Galway
- Manager: Pádraic Joyce
- Stadium: Pearse Stadium, Salthill
- NFL D1: 3rd
- All-Ireland SFC: Did not compete
- Connacht SFC: Finalist
- FBD: Winner
- ← 20192021 →

= 2020 Galway county football team season =

The following is a summary of Galway county football team's 2020 season. The season was suspended in March 2020 due to the COVID-19 pandemic. The season resumed in mid-October of the same year.

==Competitions==
===FBD===

Fixtures were confirmed in November 2019.

===National Football League Division 2===

The league was originally scheduled to end in March 2020, but the public health measures introduced to combat the spread of the COVID-19 pandemic resulted in the final two league rounds being delayed to October.

====Table====

| Pos | Teamv; t; e; | Pld | W | D | L | PF | PA | PD | Pts | Qualification |
| 1 | Kerry (C) | 7 | 5 | 1 | 1 | 133 | 112 | +21 | 11 | National Football League champions |
| 2 | Dublin | 7 | 4 | 2 | 1 | 126 | 112 | +14 | 10 |  |
| 3 | Galway | 7 | 4 | 0 | 3 | 128 | 127 | +1 | 8 |  |
| 4 | Tyrone | 7 | 4 | 0 | 3 | 109 | 126 | −17 | 8 |
| 5 | Donegal | 7 | 3 | 1 | 3 | 117 | 109 | +8 | 7 |
| 6 | Monaghan | 7 | 2 | 2 | 3 | 113 | 114 | −1 | 6 |
| 7 | Mayo (R) | 7 | 2 | 1 | 4 | 122 | 123 | −1 | 5 | Relegation to 2021 NFL Division 2 |
| 8 | Meath (R) | 7 | 0 | 1 | 6 | 103 | 128 | −25 | 1 |

===Connacht Senior Football Championship===

On 17 March, the GAA confirmed that the opening fixture – due to have taken place at Gaelic Park in The Bronx on 3 May – had been postponed due to the impact of the COVID-19 pandemic on Gaelic games. The Galway vs Sligo Connacht SFC semi-final was not played as Sligo were affected by COVID-19 cases. As a result, Galway advanced to the provincial final without playing a single match for the first time since 1965. So Galway's first (and, as it turned out, last) match was the Connacht SFC final. The Connacht SFC had only four teams instead of the usual seven. This previously only ever happened during the period when all Connacht SFC finals were between Galway and Mayo (1933–1940), and again in 1965.

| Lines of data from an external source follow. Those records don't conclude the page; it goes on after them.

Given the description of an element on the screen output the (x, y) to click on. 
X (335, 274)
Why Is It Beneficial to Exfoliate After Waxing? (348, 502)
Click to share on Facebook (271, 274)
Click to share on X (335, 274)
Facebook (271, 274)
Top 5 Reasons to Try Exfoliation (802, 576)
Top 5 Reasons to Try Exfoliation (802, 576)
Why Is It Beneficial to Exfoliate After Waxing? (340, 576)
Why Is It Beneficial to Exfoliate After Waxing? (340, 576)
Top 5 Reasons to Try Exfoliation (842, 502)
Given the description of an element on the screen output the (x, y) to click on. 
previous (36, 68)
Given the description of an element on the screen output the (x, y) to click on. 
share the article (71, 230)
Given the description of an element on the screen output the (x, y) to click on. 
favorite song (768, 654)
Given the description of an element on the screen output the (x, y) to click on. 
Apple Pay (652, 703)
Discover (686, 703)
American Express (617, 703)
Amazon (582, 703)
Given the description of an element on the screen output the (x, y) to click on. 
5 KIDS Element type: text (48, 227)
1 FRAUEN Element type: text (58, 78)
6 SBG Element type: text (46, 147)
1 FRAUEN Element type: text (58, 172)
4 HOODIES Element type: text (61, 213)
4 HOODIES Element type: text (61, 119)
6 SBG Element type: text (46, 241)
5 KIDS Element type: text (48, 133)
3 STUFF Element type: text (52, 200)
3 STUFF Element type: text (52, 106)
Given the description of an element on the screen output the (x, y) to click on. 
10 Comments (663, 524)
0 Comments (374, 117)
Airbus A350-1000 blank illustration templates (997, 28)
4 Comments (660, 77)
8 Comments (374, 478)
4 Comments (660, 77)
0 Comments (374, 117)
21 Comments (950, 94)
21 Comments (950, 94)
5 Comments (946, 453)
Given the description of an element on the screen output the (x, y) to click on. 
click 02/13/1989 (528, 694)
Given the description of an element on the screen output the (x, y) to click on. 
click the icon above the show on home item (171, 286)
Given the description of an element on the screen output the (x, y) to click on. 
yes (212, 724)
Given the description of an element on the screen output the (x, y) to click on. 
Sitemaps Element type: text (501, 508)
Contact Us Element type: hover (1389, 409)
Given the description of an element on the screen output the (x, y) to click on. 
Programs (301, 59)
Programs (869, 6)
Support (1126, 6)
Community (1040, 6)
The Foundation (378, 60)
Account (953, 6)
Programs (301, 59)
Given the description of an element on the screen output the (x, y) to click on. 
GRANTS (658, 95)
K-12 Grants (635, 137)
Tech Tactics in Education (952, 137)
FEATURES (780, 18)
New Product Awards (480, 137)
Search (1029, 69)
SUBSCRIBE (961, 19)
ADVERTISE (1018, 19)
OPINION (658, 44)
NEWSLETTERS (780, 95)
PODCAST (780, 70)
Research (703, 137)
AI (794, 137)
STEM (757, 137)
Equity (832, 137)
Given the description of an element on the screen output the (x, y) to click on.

Since 2020 been postponed of hosting Sligo they hosted them in the 2023 Connacht final and Connacht semi-final in 2024 and New York in 2025.

===All-Ireland Senior Football Championship===

Due to the impact of the COVID-19 pandemic on Gaelic games, there was no back-door route into the All-Ireland Championship. Therefore, because Galway did not win the Connacht Championship, they did not qualify for the 2020 All-Ireland Championship.